> **YOUR INSTRUCTIONS**
Every entry below is to be copied exactly, with nothing omitted.

> **DATASET ENTRIES**
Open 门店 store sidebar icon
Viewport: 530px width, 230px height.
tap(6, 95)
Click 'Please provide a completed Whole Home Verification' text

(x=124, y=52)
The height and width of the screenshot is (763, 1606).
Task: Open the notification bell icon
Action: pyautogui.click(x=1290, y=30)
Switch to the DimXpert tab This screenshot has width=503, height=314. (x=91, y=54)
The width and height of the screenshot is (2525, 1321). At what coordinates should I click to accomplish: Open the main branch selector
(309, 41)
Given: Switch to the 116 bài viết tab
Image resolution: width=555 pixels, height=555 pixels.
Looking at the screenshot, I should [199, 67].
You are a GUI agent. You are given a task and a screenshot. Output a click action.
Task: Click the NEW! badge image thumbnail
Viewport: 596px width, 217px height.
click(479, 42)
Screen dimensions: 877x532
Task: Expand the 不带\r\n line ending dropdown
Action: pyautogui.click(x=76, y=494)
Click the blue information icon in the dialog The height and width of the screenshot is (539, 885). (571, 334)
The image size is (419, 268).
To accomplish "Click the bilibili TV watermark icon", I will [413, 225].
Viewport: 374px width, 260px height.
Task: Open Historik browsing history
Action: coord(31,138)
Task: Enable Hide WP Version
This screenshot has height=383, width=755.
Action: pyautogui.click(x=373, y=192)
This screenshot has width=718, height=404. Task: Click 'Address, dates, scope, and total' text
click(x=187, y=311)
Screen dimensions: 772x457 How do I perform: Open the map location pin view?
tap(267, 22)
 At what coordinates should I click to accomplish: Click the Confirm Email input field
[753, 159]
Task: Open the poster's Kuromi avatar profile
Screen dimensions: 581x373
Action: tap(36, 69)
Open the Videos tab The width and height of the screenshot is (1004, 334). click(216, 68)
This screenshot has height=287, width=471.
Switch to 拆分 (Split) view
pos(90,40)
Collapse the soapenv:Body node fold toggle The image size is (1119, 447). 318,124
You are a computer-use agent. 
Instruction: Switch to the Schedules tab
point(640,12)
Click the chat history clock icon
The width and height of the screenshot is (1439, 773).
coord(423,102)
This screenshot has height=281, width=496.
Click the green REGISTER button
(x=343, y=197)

> **YOUR RESPONSE**
Open 门店 store sidebar icon
Viewport: 530px width, 230px height.
tap(6, 95)
Click 'Please provide a completed Whole Home Verification' text

(x=124, y=52)
The height and width of the screenshot is (763, 1606).
Task: Open the notification bell icon
Action: pyautogui.click(x=1290, y=30)
Switch to the DimXpert tab This screenshot has width=503, height=314. (x=91, y=54)
The width and height of the screenshot is (2525, 1321). At what coordinates should I click to accomplish: Open the main branch selector
(309, 41)
Given: Switch to the 116 bài viết tab
Image resolution: width=555 pixels, height=555 pixels.
Looking at the screenshot, I should [199, 67].
You are a GUI agent. You are given a task and a screenshot. Output a click action.
Task: Click the NEW! badge image thumbnail
Viewport: 596px width, 217px height.
click(479, 42)
Screen dimensions: 877x532
Task: Expand the 不带\r\n line ending dropdown
Action: pyautogui.click(x=76, y=494)
Click the blue information icon in the dialog The height and width of the screenshot is (539, 885). (571, 334)
The image size is (419, 268).
To accomplish "Click the bilibili TV watermark icon", I will [413, 225].
Viewport: 374px width, 260px height.
Task: Open Historik browsing history
Action: coord(31,138)
Task: Enable Hide WP Version
This screenshot has height=383, width=755.
Action: pyautogui.click(x=373, y=192)
This screenshot has width=718, height=404. Task: Click 'Address, dates, scope, and total' text
click(x=187, y=311)
Screen dimensions: 772x457 How do I perform: Open the map location pin view?
tap(267, 22)
 At what coordinates should I click to accomplish: Click the Confirm Email input field
[753, 159]
Task: Open the poster's Kuromi avatar profile
Screen dimensions: 581x373
Action: tap(36, 69)
Open the Videos tab The width and height of the screenshot is (1004, 334). click(216, 68)
This screenshot has height=287, width=471.
Switch to 拆分 (Split) view
pos(90,40)
Collapse the soapenv:Body node fold toggle The image size is (1119, 447). 318,124
You are a computer-use agent. 
Instruction: Switch to the Schedules tab
point(640,12)
Click the chat history clock icon
The width and height of the screenshot is (1439, 773).
coord(423,102)
This screenshot has height=281, width=496.
Click the green REGISTER button
(x=343, y=197)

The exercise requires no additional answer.